« Lève-toi, dit Zarathoustra, petite voleuse, petite paresseuse ! Comment ? Toujours s’étirer, bâiller, soupirer, tomber au fond des puits profonds ?
Qui es-tu donc ? Ô mon âme ! » (Et en ce moment, il s’effraya, car un rayon de soleil
tombait du ciel sur son visage.)
« Ô ciel au-dessus de moi, dit il avec un soupir, en se mettant sur son séant, tu me regardes ? Tu écoutes mon âme singulière ?
Quand boiras-tu cette goutte de rosée qui est tombée sur toutes les choses de ce monde,
– quand boiras-tu cette âme singulière – quand cela, puits de l’éternité ! joyeux abîme de
midi qui fait frémir ! quand absorberas-tu mon âme en toi ?
Ainsi parlait Zarathoustra et il se leva de sa couche au pied de l’arbre, comme d’une ivresse étrange, et voici le soleil était encore au-dessus de sa tête.
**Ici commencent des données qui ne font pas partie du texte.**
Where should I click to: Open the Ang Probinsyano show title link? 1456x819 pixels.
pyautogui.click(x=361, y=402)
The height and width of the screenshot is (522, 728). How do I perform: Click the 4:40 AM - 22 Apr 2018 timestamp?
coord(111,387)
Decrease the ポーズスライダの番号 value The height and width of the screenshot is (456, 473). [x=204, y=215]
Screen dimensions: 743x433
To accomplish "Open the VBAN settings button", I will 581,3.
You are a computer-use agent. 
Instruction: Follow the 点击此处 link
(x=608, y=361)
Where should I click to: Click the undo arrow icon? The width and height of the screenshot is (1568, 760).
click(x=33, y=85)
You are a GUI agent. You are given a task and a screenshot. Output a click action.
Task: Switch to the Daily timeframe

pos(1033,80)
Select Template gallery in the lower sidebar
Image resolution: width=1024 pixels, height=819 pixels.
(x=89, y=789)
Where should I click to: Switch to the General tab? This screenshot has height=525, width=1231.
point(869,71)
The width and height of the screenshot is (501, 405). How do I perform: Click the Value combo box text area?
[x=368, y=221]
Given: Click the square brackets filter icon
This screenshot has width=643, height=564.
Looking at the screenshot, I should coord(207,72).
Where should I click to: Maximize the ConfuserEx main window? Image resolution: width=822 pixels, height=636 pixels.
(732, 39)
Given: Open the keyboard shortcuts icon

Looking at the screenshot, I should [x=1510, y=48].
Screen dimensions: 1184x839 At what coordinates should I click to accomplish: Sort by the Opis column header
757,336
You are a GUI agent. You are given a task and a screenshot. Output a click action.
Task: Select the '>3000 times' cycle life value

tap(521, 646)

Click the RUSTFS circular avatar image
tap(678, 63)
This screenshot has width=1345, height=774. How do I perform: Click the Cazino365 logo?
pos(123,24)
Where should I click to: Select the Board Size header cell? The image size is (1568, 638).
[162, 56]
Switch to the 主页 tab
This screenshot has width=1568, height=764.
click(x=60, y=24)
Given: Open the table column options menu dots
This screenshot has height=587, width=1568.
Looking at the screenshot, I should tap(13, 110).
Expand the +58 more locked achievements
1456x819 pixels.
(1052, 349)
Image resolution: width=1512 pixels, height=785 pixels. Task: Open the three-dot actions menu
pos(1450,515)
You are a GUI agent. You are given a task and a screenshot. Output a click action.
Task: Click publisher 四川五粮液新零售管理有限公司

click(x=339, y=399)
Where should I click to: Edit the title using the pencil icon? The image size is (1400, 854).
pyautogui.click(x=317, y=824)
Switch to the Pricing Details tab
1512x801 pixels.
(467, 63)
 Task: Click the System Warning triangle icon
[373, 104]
On pourrait en conclure, avec raison, que ce jour-là Zarathoustra n’avait pas dormi longtemps.
La salutation
Il était déjà très tard dans l’après-midi, lorsque Zarathoustra, après de longues recherches infructueuses et de vaines courses, revint à sa caverne. Mais lorsqu’il se trouva en face d’elle, à peine éloigné de vingt pas, il arriva ce à quoi il s’attendait le moins à ce moment : il entendit de nouveau le grand cri de détresse. Et, chose étrange ! à ce moment le cri venait de sa propre caverne. Mais c’était un long cri, singulier et multiple, et Zarathoustra distinguait parfaitement qu’il se composait de beaucoup de voix : quoique, à distance, il ressemblât au cri d’une seule bouche.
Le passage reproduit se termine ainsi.